_TASK DIRECTIONS_: Below are some records. Retype exactly the lines from the one containing "273x205 pixels." through the one containing "Image resolution: width=256", both included, skipping every picture.

_DATA FOR REVIEW_:
┌──
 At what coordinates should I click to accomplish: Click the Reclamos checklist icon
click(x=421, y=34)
└──
┌──
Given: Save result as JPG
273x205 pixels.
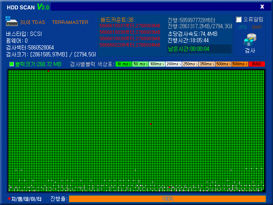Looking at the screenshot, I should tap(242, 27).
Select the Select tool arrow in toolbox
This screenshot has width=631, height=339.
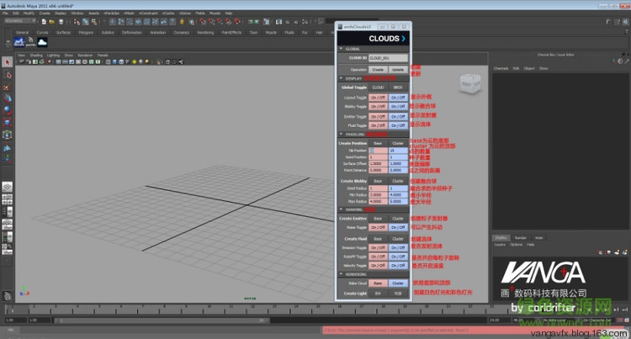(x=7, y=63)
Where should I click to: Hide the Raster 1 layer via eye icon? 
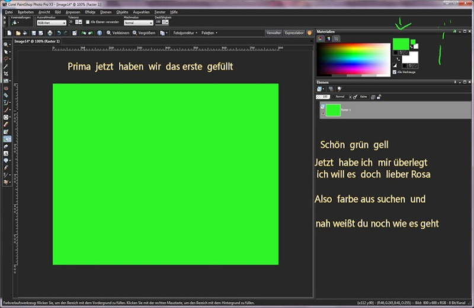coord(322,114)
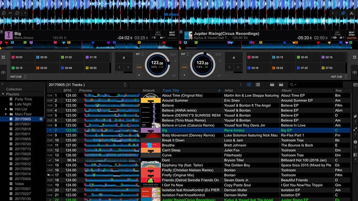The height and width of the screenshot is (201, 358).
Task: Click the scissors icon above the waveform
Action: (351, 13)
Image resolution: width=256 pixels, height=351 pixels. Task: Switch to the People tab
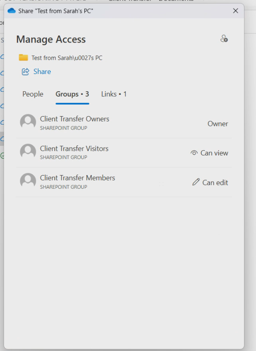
└──
┌──
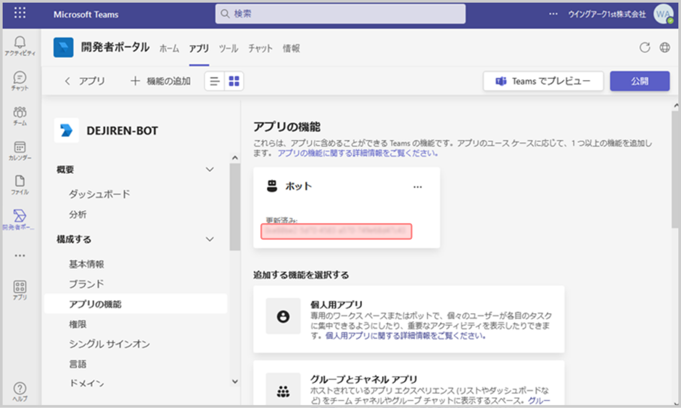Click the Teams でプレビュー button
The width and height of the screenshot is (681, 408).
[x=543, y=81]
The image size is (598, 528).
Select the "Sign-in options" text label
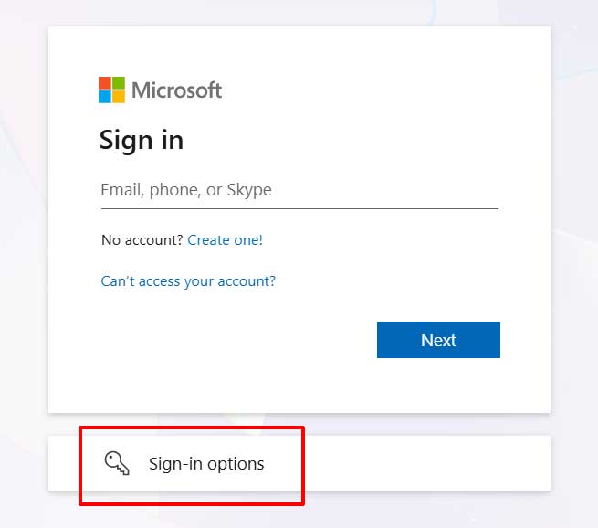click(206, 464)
└──
_EXERCISE ANSWER_:
273x205 pixels.
Looking at the screenshot, I should tap(242, 27).
Select the Select tool arrow in toolbox
This screenshot has width=631, height=339.
(x=7, y=63)
Where should I click to: Hide the Raster 1 layer via eye icon? 
coord(322,114)
The height and width of the screenshot is (201, 358).
Task: Click the scissors icon above the waveform
Action: (351, 13)
Image resolution: width=256 pixels, height=351 pixels. Task: Switch to the People tab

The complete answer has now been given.